* Texto de la página *
'''

Los recientes choques de ojo por ojo, diente por diente, en Oriente Medio han hecho que los primeros días de 2016 se parezcan mucho a 1979. Ese fue el año en que el ayatola Ruhollah Khomeini dirigió la transformación de Irán de un estado autocrático gobernado por el sah en la República Islámica de Irán. La violencia atormentó la región en el periodo inmediato posterior al cambio. Muchedumbres invadieron embajadas, y los gobiernos árabes suníes prometieron dar la espalda al nuevo régimen teocrático de Teherán. Déspotas ricos en petróleo de toda la región aportaron grandes cantidades de dinero y armas en conflictos de terceros en todo Oriente Medio, desencadenando una ola de violencia desestabilizadora y sectaria que finalmente amainó, pero nunca desapareció.
El suceso que hizo retroceder el reloj y empeoró una situación que ya de por sí era grave ocurrió el 2 de enero, cuando Arabia Saudí mató a un disidente clérigo chiita, Nimr al-Nimr, en una ejecución masiva de 47 personas. Muchedumbres iraníes atacaron las misiones diplomáticas de Arabia Saudí en Teherán y Mashhad. A ello siguió una gran escalada: bombardeos en Yemen, interrupción de relaciones diplomáticas, promesas de venganza por parte de Riad y Teherán.
Aunque todos ellos constituyen una alarmante vuelta a 1979, estos incidentes son sólo el más reciente asalto de una larga y destructora lucha entre dos potencias aparentemente decididas a arrastrar toda la región hacia un conflicto entre un bloque suní y una media luna chiita. Ambos buscan una victoria en la que el ganador se quede con todo. “Toda la retórica sectaria se está convirtiendo en una profecía de cumplimiento seguro para estos regímenes, a los que les encanta jugar la carta sectaria”, afirma Farea al-Muslimi, analista de Yemen del Centro Carnegie de Oriente Medio en Beirut. “Los saudíes se sienten traicionados, y ahora piensan que deben hacer algo, incluso si no es lo correcto”.
Las dos teocracias ricas en petróleo, una chiita y la otra suní, compiten por el dominio regional. La enemistad entre Irán y Arabia Saudí ha alimentado el sectarismo, que ha provocado un aumento en la circulación de armas y la financiación a extremistas, y ha creado numerosos movimientos militaristas.
Ninguno de los dos bandos muestra alguna señal de claudicar. El jefe supremo de Irán, el ayatola Ali Khamenei, prometió “justicia divina” cuando Al-Nimr fue ejecutado. Mientras tanto, la monarquía de Arabia Saudí hizo circular la voz, a través de sus aliados, de que “ya era suficiente” y de que ya no dudarían en enfrentarse a Irán.

'''

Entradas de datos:

'''

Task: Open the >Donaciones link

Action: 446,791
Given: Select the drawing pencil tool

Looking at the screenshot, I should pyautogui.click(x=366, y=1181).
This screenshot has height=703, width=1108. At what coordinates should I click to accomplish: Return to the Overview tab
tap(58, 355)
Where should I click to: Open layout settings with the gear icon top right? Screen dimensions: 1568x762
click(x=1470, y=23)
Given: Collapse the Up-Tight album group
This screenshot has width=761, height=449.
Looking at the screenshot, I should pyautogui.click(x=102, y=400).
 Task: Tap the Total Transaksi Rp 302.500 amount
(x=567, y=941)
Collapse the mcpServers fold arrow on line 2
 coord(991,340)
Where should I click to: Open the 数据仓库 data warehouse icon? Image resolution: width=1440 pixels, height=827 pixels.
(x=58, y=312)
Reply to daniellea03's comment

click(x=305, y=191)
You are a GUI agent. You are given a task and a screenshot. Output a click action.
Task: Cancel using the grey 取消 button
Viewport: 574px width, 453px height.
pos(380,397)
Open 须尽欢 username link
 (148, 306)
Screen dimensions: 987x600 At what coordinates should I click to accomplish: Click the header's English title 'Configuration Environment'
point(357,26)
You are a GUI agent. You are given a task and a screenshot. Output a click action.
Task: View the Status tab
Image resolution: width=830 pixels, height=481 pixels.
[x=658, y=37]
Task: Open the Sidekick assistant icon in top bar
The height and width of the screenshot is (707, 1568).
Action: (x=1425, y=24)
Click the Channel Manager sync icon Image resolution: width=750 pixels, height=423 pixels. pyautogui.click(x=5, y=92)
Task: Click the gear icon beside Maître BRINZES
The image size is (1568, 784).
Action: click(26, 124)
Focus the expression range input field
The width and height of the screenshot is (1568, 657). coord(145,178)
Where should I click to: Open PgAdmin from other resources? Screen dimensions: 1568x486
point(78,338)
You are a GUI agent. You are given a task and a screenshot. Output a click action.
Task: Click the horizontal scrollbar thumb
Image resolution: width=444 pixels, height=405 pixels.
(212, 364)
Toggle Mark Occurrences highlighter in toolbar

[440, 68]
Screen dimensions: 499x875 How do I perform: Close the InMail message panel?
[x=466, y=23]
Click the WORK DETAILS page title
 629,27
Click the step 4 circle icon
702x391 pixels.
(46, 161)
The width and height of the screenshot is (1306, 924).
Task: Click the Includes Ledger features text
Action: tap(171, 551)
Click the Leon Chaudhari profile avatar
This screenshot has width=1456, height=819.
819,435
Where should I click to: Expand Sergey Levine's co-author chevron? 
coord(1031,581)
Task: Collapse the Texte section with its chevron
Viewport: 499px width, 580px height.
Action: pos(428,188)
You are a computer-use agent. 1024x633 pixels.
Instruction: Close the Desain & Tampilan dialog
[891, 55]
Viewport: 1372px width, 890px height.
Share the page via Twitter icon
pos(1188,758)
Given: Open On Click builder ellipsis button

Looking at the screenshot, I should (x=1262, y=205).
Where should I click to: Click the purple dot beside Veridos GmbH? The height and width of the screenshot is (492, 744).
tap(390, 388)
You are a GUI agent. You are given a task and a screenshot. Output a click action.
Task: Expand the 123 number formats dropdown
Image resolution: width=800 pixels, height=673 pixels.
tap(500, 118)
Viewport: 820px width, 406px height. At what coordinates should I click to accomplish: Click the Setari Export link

'''

* Tus tareas *
[a] Transcribe sin cambios, del texto sobre la rivalidad entre Irán y Arabia Saudí, el tramo que va desde "Las dos teocracias" hasta "numerosos movimientos militaristas.".
[b] Extrae tal cual, de las entradas, las líneas que van desde la que contiene "Viewport: 1372px width, 890px height." hasta la que contiene "tap(500, 118)", ambas incluidas.

* Problemas resueltos *
[a]
Las dos teocracias ricas en petróleo, una chiita y la otra suní, compiten por el dominio regional. La enemistad entre Irán y Arabia Saudí ha alimentado el sectarismo, que ha provocado un aumento en la circulación de armas y la financiación a extremistas, y ha creado numerosos movimientos militaristas.

[b]
Viewport: 1372px width, 890px height.
Share the page via Twitter icon
pos(1188,758)
Given: Open On Click builder ellipsis button

Looking at the screenshot, I should (x=1262, y=205).
Where should I click to: Click the purple dot beside Veridos GmbH? The height and width of the screenshot is (492, 744).
tap(390, 388)
You are a GUI agent. You are given a task and a screenshot. Output a click action.
Task: Expand the 123 number formats dropdown
Image resolution: width=800 pixels, height=673 pixels.
tap(500, 118)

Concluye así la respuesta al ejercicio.